Com esses cantadores nordestinos, talvez as diferenças mais evidentes sejam percebidas na sonoridade, o que é explicado por três fatores: afinação, técnica de execução e função de acompanhamento (ostinato rítmico) nas cantorias. (DIAS, 2010. p. 189).

Figura 50 - Camargo Guarnieri, Dansa Negra. Compassos 1-6

63

Figura 51 - Camargo Guarnieri, Dansa Brasileira. Compassos 1-9

Podemos encontrar padrões rítmicos nas peças Dansa Negra e Dansa

Brasileira para piano solo, como exemplificamos acima.

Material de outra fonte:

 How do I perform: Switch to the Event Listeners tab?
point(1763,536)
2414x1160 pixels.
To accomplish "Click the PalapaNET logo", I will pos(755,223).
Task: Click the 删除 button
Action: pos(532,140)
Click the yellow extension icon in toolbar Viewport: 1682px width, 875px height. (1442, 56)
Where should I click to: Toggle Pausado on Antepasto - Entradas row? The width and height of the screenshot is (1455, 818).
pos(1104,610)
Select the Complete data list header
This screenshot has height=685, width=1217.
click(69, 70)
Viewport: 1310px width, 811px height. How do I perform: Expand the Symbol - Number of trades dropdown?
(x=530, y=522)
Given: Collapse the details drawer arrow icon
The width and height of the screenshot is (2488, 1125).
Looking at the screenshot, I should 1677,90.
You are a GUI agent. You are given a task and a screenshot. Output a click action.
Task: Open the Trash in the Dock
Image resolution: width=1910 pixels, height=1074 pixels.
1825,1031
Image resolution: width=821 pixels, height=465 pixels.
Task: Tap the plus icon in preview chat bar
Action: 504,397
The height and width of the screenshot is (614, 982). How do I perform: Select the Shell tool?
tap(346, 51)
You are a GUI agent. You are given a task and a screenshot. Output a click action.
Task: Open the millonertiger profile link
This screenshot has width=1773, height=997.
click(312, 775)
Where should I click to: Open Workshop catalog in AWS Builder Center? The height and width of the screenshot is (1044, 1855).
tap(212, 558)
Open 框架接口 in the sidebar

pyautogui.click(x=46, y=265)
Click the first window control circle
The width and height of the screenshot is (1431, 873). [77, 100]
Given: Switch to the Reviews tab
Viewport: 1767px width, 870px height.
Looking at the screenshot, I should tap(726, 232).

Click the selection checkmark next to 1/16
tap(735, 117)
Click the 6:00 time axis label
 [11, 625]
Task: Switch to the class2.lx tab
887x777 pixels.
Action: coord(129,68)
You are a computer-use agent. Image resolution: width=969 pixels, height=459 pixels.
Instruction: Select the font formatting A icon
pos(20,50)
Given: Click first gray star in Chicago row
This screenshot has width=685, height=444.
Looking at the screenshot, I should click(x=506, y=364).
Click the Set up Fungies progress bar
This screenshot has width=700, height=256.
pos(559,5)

2.7.3. Considerações sobre o material melódico

Sob a ótica pela qual estamos norteando nosso trabalho, o universo da

viola brasileira, podemos notar algumas especificidades no material melódico

das danças. Vimos na Dansa para violoncelo e piano que a melodia se repete

de formas distintas, em modos diferentes ou com sua junção. Podemos ver nas

peças para piano Dansa Brasileira e Dansa Negra de formas similares, essas

características; por isso usaremos como exemplo a Dansa Negra, onde

Guarnieri repete o tema modificado, através de uma característica do piano,

ausente no violoncelo. O instrumento piano proporciona ao instrumentista

tocar, com destreza, uma melodia com muitas notas simultâneas. Percebemos

ao compararmos os trechos destacados abaixo que, na segunda vez, a

essência da melodia é igual a da primeira apresentação, entretanto, é

acrescida de quintas e oitavas:

64

Figura 52 - Camargo Guarnieri, Dansa Negra. Compassos 1-6

Figura 53 - Camargo Guarnieri, Dansa Negra. Compassos 45-54

65

A presença de quintas e oitavas na repetição da melodia reforça o

argumento da presença do universo da viola nestas composições,

considerando-se a presença de bordões – cordas oitavadas – e quintas em

suas diversas afinações pelo Brasil. O fato de Guarnieri escrever oitavas nas

repetições das melodias, tanto na Dansa Negra, quanto na Dansa Brasileira vai

de encontro ao que já vimos no tópico 2.3.4, Oitavas de viola, onde vimos que

no momento em que o compositor usa as oitavas, ele procura dar mais brilho à

melodia.

Outra peculiaridade do material melódico das danças do compositor

paulista é a presença do que podemos chamar de “refrão”. As três danças que

destacamos neste trabalho, possuem construções formais baseadas na

repetição de frases que produzem esse refrão, reportando-nos à cantoria da

viola nordestina onde temos sempre um verso ou uma estrofe como mote para

os improvisos seguintes.

2.7.4. Elementos de uma hipótese

Podemos perceber muitas semelhanças na maneira em que Guarnieri

compõe estas danças. Procuramos, através de elementos presentes tanto nas

peças para piano quanto na peça escrita para violoncelo e piano, trazer à luz

conceitos que usamos para o desenvolvimento deste trabalho, buscando,

através de evidências, ajudar na afirmação e na compreensão do propósito do

compositor.

Ao longo deste tópico observamos - no que se refere às danças

escritas até o ano de 1946 -, características que sinalizam para a ideia da

valorização do universo da viola brasileira na obra de Guarnieri,

especificamente na prática da viola nordestina. Acreditamos que há muito para

ser explorado, principalmente nas peças para piano. Procuramos trazer através

de nossas observações uma nova ótica também na análise das peças para

piano.

66

3. Questões idiomáticas e sugestões técnico-interpretativas

3.1. Dificuldades técnicas

Neste capítulo veremos alguns problemas da idiomática do violoncelo e

de execução, abordando questões da técnica do violoncelo. Os desafios

técnicos apresentados em Ponteio e Dansa justificam a inclusão da mesma no

repertório didático do instrumento, o que geralmente vem sendo feito por meio

de obras do repertório europeu.

Em relação às questões idiomáticas desta peça, Guarnieri utiliza, ao

máximo, a tessitura dos instrumentos para os quais ele compõe. O compositor

explora desde os registros mais graves até os mais agudos, aproveitando os

timbres e as nuances possibilitadas pelo instrumento.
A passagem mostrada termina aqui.